Selected passage ->
Bismuth has been suggested to damage the H. pylori in different ways such as destroying glycocalyx wall [28], DNA damage, competitive inhibition of bacterial enzymes. Although it has been suggested that H. pylori did not develop resistance against bismuth, compensatory changes have been reported in the microorganism after administration of bismuth. Nap A - a 150 kDa DNA-binding protein that protects cells from DNA damage - is found to be upregulated after administration of bismuth in vitro [31]. Although it has been suggested that bacteria can not gain resistance against destruction of glycocalyx wall, development of microbial resistance has been described in vitro for mutated microorganism which diminished production of glycocalyx [32]. Bismuth is from heavy metal class. It has been reported that bacteria could develop resistance to metals or show long-term adaptation [33].

Entries provided ->

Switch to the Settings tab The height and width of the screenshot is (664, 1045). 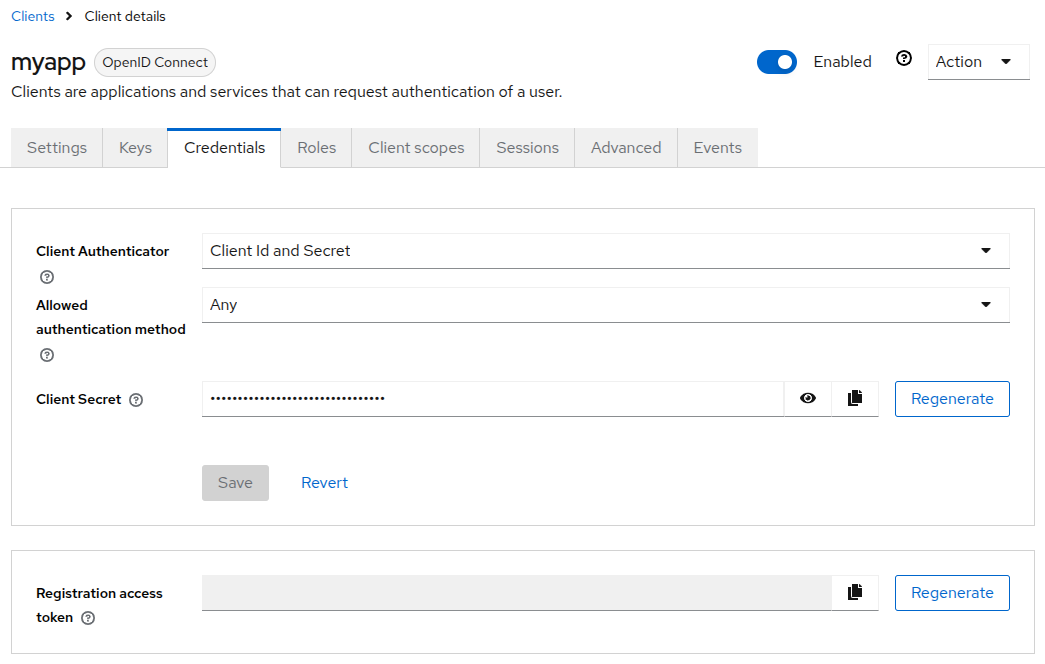56,147
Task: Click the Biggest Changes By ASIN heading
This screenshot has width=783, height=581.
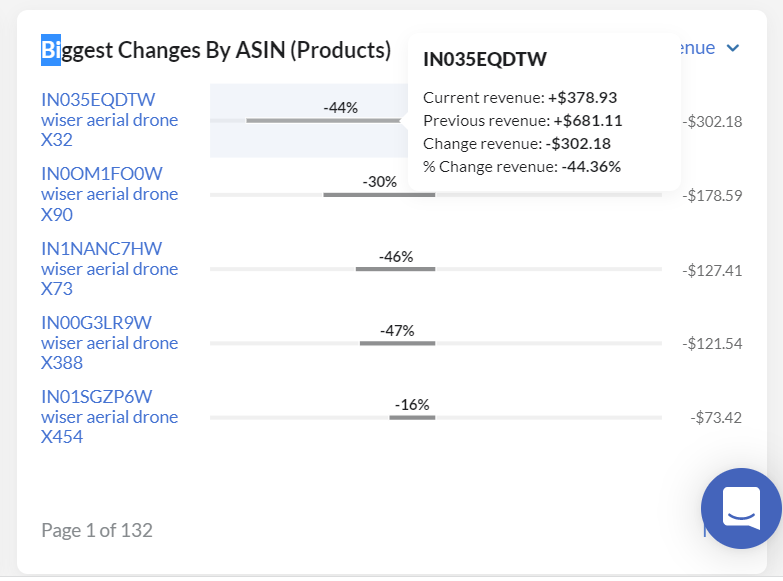Action: click(216, 50)
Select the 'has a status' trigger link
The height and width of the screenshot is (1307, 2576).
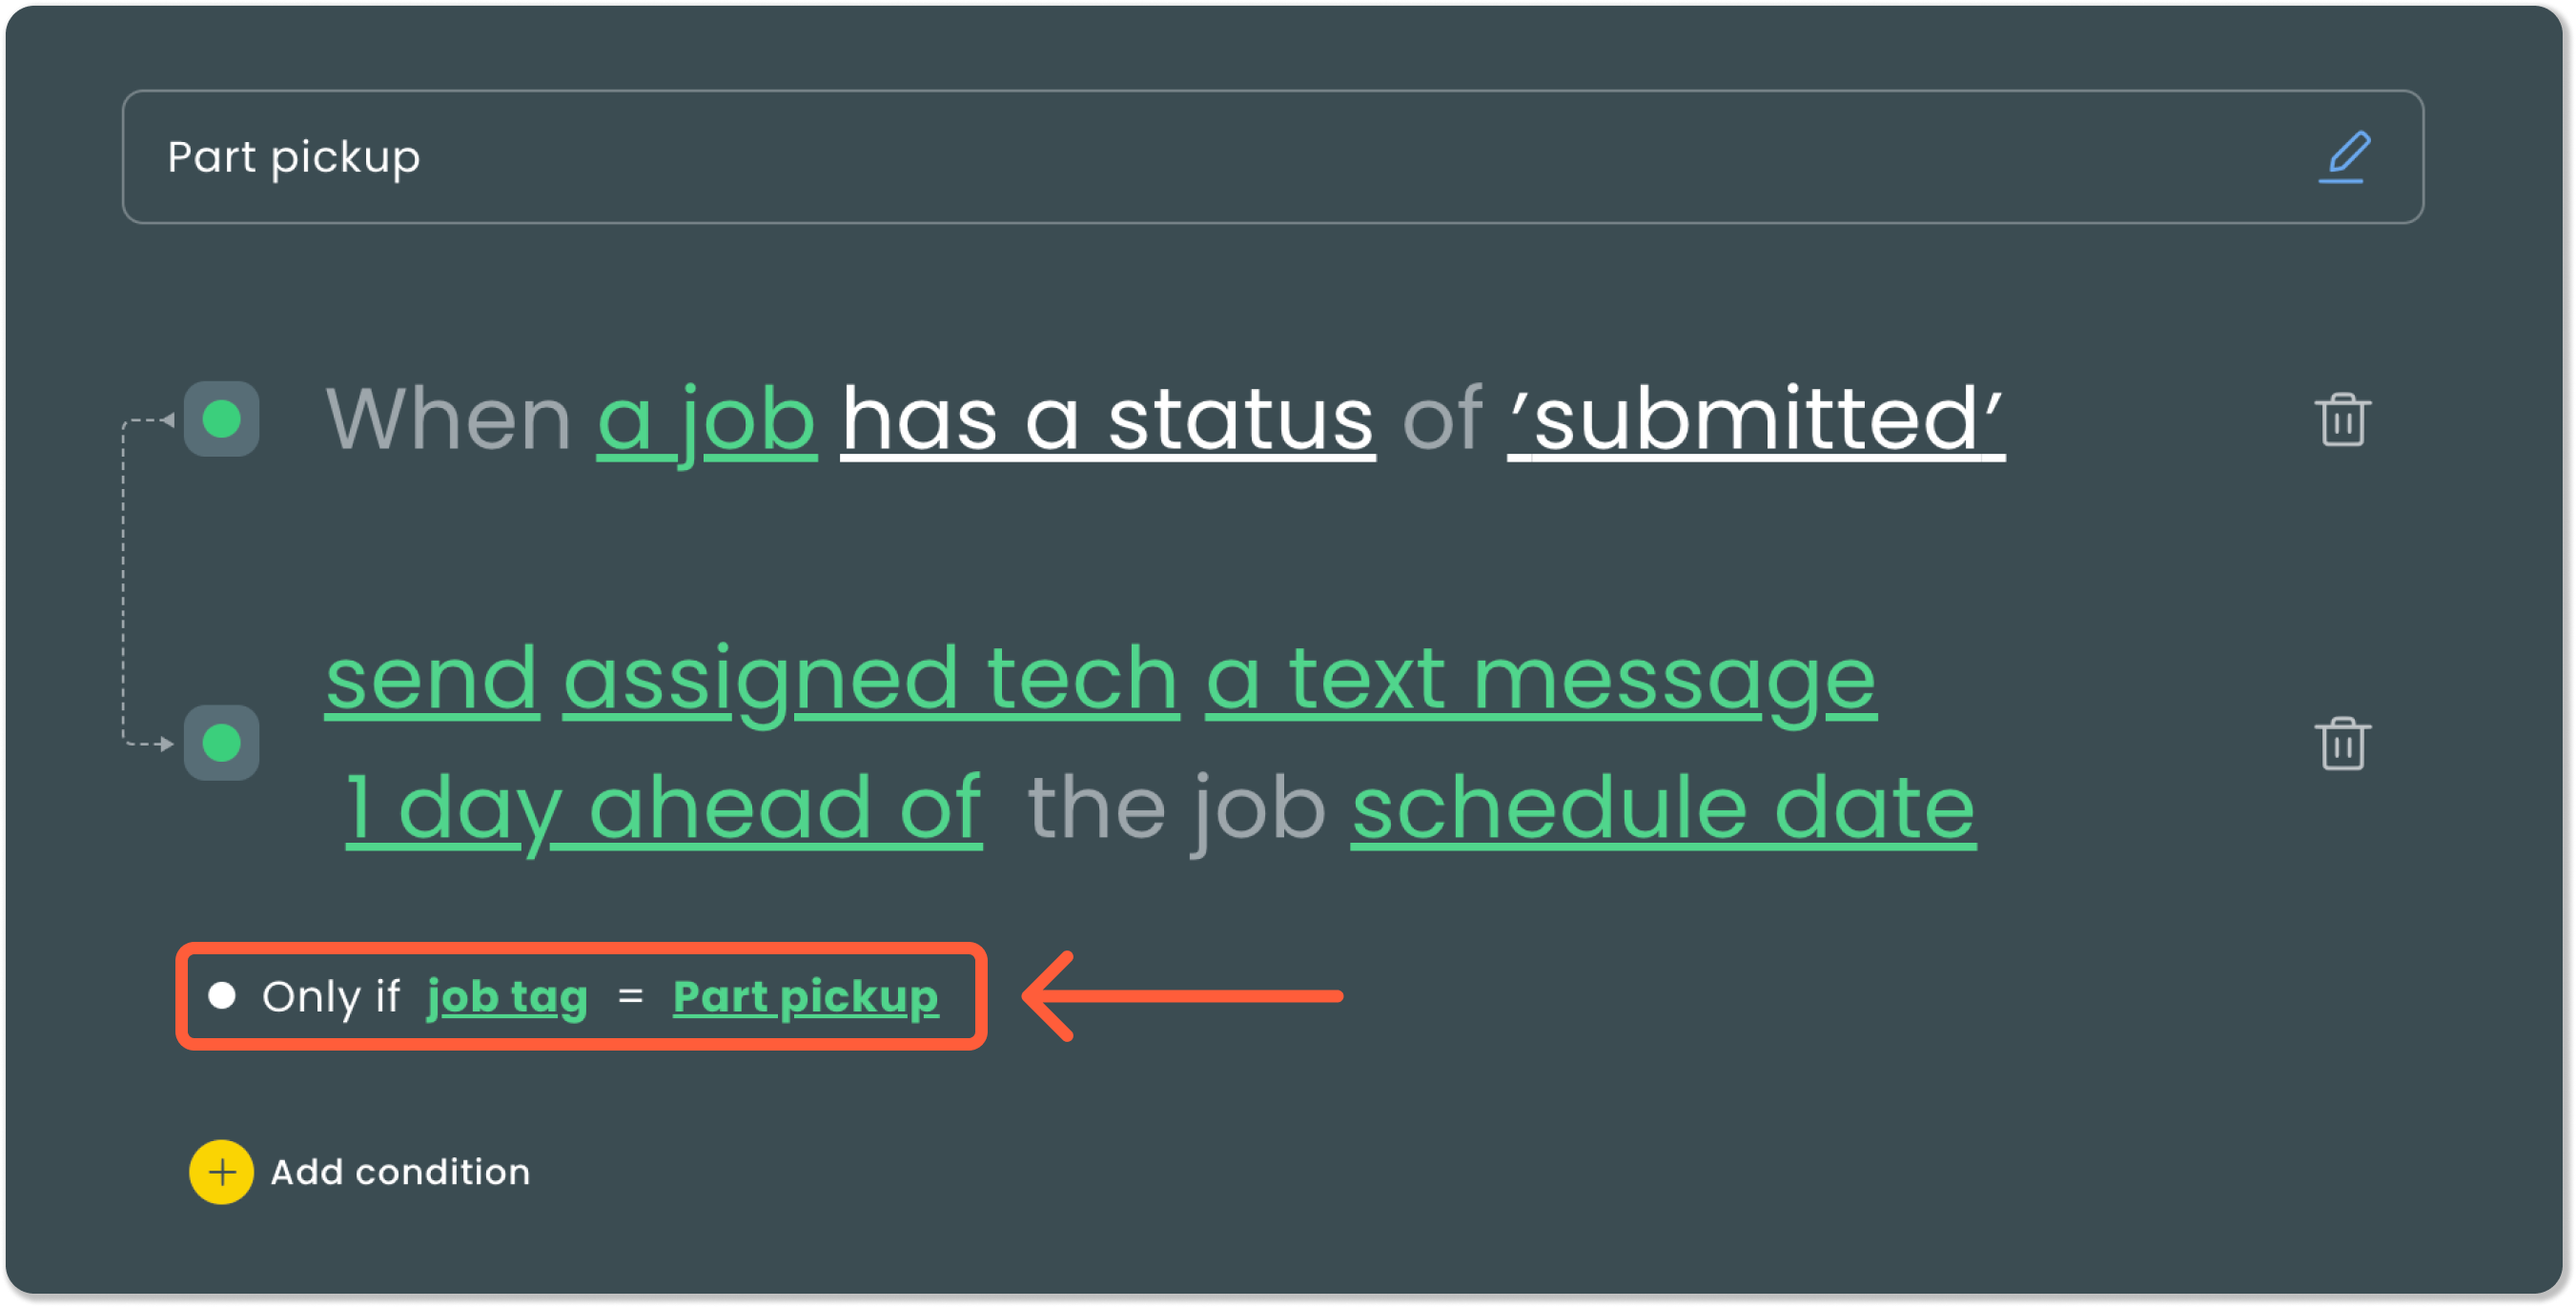pos(1105,419)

Your tasks ->
• a. In the passage on bismuth and H. pylori, which protein is reported to be upregulated after bismuth is given in vitro?
• b. Continue the passage on bismuth and H. pylori, starting after its last sentence.
The rows have nothing to do with what comes next.

Response list ->
• a. Nap A, a 150 kDa DNA-binding protein that protects cells from DNA damage.

• b.
H. pylori has also various virulence factors to cope with the human systemic and local defense mechanisms, such fighting mechanisms of the bacteria may act in bismuth treatment. H. pylori response against to effects of bismuth is still unclear and likely to be the subject of further studies. However, over the time bismuth-based quadruple therapy has been showed to fail showing improvement in eradication rates comparing to standard triple treatment [34].
The main limitation of the present study is the lack of any specific susceptibility testing for antibiotics. However, antibiotic susceptibility tests are not routinely performed in the first-line eradication treatment of H. pylori regarding our study. Our primary outcome was to investigate whether there is a beneficial effect of the addition of bismuth subcitrate to ST. This is the first study which reported the effect of original ST with bismuth in H. pylori eradication. Further multicenter studies are needed with large sample size and without our limitations.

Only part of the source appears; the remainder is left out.